- _Task to carry out_
Go through the data and retrieve each line that includes the string "computer".

───── Input data

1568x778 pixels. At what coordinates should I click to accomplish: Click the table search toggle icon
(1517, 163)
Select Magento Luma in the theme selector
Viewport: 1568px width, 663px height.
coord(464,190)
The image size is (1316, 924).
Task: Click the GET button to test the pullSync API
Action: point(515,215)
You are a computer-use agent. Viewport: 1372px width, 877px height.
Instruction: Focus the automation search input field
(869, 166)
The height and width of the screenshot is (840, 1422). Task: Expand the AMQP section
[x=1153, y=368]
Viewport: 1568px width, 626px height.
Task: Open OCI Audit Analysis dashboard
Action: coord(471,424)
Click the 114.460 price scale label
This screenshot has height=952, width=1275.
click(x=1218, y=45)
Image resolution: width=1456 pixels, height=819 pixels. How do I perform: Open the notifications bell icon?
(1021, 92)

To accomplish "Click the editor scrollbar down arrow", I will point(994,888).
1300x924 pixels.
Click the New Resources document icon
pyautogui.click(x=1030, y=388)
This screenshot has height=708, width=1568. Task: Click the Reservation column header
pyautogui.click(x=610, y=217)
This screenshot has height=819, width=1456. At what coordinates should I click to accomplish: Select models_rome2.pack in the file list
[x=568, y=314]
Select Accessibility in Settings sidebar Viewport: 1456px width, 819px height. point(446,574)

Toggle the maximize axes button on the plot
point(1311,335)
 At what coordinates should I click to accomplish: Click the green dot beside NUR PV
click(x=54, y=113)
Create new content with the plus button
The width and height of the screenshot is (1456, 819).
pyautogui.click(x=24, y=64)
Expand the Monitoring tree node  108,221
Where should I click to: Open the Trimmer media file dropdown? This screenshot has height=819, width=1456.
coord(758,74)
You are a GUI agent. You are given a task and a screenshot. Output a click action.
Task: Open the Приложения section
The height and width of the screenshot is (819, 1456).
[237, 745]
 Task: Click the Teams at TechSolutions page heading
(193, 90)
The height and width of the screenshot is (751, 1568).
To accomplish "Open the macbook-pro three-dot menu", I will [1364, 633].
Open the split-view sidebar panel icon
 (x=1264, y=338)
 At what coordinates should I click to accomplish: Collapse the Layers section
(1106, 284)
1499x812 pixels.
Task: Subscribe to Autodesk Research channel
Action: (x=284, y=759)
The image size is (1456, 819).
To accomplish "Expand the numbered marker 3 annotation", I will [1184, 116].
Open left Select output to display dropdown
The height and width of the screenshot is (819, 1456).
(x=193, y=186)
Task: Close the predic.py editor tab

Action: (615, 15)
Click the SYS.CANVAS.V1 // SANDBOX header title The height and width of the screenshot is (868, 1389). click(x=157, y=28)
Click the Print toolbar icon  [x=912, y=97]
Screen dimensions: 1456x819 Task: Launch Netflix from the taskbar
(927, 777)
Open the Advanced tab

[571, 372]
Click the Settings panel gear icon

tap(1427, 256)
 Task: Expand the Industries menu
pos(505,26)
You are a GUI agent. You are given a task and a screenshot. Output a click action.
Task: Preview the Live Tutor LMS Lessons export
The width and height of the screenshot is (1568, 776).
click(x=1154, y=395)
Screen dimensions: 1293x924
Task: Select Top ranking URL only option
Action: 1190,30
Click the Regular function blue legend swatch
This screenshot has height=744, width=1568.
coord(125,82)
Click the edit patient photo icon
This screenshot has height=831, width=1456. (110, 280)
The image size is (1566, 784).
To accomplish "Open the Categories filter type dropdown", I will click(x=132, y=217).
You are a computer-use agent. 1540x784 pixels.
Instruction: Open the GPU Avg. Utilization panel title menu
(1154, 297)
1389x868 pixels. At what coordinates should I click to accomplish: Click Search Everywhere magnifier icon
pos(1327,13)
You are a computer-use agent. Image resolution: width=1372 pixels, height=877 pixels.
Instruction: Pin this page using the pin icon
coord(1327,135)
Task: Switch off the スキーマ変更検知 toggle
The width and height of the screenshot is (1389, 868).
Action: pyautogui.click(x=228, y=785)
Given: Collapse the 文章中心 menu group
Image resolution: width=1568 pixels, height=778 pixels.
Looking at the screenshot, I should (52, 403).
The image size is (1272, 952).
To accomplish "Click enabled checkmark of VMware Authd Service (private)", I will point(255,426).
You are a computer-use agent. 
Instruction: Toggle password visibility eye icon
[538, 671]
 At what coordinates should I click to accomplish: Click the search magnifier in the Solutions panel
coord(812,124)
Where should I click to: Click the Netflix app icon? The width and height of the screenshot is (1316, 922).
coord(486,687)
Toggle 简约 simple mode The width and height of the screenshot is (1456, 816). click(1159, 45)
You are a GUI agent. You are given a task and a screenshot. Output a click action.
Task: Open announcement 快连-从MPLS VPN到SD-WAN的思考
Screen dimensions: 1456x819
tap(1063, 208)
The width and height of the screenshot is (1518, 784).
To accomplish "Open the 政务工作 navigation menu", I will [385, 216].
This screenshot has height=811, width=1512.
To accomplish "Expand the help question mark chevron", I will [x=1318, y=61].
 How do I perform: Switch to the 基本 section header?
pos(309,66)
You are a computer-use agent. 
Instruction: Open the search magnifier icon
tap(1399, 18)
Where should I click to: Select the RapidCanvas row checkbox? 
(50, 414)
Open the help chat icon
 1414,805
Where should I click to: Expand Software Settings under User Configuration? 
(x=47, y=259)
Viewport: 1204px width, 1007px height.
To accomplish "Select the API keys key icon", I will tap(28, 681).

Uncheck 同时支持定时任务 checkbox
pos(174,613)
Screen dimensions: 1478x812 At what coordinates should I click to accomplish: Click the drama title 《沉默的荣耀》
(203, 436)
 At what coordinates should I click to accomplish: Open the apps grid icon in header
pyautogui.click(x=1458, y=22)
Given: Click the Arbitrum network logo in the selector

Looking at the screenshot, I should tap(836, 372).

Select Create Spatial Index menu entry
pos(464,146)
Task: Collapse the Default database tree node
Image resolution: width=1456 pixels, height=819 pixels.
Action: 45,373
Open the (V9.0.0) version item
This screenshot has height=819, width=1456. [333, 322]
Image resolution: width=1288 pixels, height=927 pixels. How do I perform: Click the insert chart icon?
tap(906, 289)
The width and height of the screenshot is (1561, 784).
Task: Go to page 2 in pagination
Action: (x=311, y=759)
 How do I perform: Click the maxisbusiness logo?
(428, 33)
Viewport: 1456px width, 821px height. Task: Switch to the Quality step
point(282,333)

──────────

- _Problem solution_
You are a computer-use agent. Viewport: 1372px width, 877px height.
You are a computer-use agent. 1540x784 pixels.
You are a computer-use agent. Image resolution: width=1372 pixels, height=877 pixels.
You are a computer-use agent. 
You are a computer-use agent. 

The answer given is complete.